In a new study published in JAMA Network Open, researchers tested 21 off-the-shelf large language models on 29 stepwise clinical vignettes, generating more than 16,000 responses. The models often landed on the correct final diagnosis once they were given all the details. Earlier in the process, though, they struggled badly. Failure rates for generating a complete differential diagnosis topped 80% in many cases, a gap the authors say hides serious problems in the models’ reasoning.
Those concerns line up with what patient safety experts are already worried about. Misuse of AI chatbots is listed as the top health technology hazard for 2026 in a report from ECRI, which warns that chatbots can suggest unsafe treatments, push unnecessary tests, or amplify existing biases in medical data. The group urges health systems to build real AI governance, train clinicians on the tools’ limits, and audit performance on a regular basis.
On the front lines, some Boston doctors are even blunter. Dr. Marc Succi, the study’s corresponding author and executive director of the MESH Incubator at Mass General Brigham, told NBC Boston, “I don't think there's any chatbot publicly available, or medically specific, that is remotely as good as a physician.”

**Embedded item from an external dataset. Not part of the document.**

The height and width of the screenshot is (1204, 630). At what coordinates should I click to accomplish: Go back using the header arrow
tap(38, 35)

Plenty of people are turning to the bots anyway. A recent poll from Gallup found that roughly one in four Americans say they have already used an AI tool for health information or advice, a reminder that the technology is racing ahead in everyday use even as its medical performance remains shaky.
How to use chatbots safely
Local clinicians say there is still a role for chatbots, as long as people treat them like an extra research tool instead of a digital doctor. They can help you gather questions, look up background information, and organize your thoughts before an appointment. What they should not do is tell you whether to skip that appointment.

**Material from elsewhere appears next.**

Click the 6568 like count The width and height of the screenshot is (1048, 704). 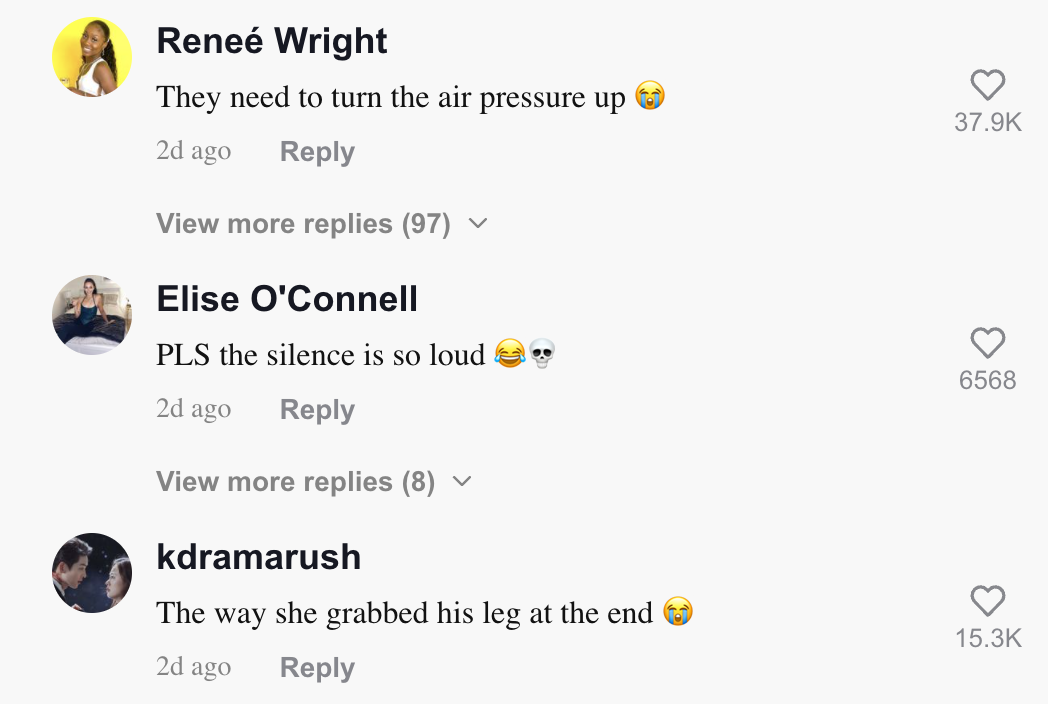click(x=987, y=381)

ECRI recommends that patients always verify chatbot guidance with a clinician. The group also urges hospitals and clinics to put formal governance and auditing in place so they can catch errors and biases before patients are harmed.
If you do use a chatbot, the study’s implications are clear. Save the conversation, jot down anything you think might be missing, and bring that record to your provider. What you should not do is make urgent or high-stakes medical decisions based only on what the bot tells you.
The authors conclude that, despite version-by-version improvements, off-the-shelf chatbots “are not ready for unsupervised clinical-grade deployment” and call for stronger validation and clinician oversight before wider use in patient-facing settings, according to a paper in JAMA Network Open. For now, Boston clinicians and patient safety groups say the safest move is to treat chatbots like a reasonably smart research assistant, not a licensed clinician, and to run any worrying advice past a real doctor.